→ **EXERCISE REQUIREMENTS**: Retype, word for word, each line between the lines holding "How do I perform: Expand options" and "Click the small", inclusive, and leave the rest of the data alone.

→ **RECORDED DATA**:
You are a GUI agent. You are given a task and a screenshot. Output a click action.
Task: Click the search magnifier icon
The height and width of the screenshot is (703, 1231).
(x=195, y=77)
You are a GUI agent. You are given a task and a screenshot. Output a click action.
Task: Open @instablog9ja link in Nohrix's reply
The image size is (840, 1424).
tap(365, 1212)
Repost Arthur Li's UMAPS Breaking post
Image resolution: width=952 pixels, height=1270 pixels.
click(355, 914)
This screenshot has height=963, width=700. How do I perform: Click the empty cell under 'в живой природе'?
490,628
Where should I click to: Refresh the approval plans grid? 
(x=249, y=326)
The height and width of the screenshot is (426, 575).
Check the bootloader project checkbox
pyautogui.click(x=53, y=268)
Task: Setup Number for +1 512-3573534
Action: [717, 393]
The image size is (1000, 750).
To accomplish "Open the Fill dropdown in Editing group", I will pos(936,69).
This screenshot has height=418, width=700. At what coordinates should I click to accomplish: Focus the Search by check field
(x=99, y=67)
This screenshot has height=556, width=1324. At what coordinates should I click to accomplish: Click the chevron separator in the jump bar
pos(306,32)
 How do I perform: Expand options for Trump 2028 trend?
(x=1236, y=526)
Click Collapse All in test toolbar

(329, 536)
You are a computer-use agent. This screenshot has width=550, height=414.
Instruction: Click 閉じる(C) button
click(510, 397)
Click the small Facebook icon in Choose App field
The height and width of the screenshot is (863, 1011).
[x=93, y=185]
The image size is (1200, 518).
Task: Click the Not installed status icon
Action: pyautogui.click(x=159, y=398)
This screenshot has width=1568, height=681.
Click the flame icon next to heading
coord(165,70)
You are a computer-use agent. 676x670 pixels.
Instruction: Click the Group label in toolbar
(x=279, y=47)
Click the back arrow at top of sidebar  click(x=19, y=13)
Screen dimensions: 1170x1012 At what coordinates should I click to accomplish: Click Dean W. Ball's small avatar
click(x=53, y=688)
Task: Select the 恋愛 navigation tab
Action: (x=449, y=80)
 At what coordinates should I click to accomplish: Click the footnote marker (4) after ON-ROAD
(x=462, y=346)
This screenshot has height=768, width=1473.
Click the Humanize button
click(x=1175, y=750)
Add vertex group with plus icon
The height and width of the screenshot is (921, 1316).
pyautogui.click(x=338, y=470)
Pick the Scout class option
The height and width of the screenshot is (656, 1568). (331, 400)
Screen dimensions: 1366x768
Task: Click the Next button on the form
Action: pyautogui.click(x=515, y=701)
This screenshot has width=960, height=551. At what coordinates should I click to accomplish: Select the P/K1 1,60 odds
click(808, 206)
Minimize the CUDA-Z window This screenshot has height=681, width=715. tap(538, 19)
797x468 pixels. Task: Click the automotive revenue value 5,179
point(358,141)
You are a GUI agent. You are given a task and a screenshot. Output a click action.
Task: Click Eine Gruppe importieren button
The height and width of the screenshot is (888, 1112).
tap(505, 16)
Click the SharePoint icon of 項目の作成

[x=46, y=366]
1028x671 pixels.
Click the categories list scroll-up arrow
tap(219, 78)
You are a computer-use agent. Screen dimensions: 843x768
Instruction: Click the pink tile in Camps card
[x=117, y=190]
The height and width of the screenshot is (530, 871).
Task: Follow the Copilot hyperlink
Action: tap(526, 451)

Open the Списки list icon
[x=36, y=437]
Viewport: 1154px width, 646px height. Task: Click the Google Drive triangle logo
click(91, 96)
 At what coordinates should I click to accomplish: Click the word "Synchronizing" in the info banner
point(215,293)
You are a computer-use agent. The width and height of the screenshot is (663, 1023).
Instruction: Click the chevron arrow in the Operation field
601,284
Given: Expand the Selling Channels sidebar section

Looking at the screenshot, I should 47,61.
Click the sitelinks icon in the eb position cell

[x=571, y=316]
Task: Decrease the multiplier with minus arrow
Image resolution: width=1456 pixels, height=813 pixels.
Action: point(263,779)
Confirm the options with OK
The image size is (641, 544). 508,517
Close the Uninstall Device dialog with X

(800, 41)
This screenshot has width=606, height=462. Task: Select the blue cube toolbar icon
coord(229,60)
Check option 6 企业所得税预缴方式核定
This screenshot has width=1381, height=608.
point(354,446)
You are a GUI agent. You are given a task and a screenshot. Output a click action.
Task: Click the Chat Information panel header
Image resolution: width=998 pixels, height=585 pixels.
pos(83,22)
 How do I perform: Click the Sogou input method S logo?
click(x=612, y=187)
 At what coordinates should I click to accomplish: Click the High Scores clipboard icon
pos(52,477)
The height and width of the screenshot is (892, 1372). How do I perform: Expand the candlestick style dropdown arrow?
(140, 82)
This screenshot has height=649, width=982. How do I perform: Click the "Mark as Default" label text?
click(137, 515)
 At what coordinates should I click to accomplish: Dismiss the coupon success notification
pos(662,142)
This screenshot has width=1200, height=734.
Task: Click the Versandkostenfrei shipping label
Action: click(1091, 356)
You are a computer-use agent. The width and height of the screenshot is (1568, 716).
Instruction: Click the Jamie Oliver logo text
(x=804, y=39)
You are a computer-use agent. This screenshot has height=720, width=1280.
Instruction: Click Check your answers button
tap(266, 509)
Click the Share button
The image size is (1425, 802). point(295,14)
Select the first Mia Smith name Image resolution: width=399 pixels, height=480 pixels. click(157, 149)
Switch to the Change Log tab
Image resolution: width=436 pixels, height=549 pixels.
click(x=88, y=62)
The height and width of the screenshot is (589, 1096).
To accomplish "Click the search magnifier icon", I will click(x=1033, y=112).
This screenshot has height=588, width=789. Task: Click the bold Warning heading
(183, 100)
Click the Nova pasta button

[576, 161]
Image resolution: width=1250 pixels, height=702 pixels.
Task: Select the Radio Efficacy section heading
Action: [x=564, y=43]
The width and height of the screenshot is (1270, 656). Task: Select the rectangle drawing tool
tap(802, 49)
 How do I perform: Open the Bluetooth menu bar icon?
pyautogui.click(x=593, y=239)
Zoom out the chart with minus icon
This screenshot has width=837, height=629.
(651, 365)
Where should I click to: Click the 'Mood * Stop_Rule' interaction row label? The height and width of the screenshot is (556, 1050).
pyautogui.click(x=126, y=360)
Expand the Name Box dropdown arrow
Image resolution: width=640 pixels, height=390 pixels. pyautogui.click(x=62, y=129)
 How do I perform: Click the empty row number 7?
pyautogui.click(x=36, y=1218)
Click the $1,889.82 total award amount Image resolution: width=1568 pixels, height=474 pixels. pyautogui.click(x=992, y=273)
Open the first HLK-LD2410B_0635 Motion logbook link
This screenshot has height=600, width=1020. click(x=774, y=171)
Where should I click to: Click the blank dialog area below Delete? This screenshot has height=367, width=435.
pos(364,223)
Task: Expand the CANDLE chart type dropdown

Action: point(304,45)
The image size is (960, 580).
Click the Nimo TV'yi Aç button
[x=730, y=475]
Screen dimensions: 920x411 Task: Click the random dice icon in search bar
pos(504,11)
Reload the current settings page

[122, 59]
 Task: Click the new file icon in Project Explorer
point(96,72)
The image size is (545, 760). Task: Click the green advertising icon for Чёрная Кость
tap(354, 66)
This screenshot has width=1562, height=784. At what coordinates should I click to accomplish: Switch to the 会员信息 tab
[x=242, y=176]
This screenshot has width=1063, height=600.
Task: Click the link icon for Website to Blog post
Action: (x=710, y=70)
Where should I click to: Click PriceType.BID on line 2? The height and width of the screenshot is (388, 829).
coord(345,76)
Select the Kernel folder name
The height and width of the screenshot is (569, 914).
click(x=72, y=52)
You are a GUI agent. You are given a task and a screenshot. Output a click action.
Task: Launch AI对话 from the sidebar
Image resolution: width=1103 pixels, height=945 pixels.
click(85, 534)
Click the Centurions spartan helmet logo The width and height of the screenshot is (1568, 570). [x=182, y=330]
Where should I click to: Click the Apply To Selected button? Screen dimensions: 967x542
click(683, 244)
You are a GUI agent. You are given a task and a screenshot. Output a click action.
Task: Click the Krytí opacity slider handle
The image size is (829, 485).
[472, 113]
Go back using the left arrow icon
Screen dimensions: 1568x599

→ **SOLUTION FOR THIS TASK**:
 How do I perform: Expand options for Trump 2028 trend?
(x=1236, y=526)
Click Collapse All in test toolbar

(329, 536)
You are a computer-use agent. This screenshot has width=550, height=414.
Instruction: Click 閉じる(C) button
click(510, 397)
Click the small Facebook icon in Choose App field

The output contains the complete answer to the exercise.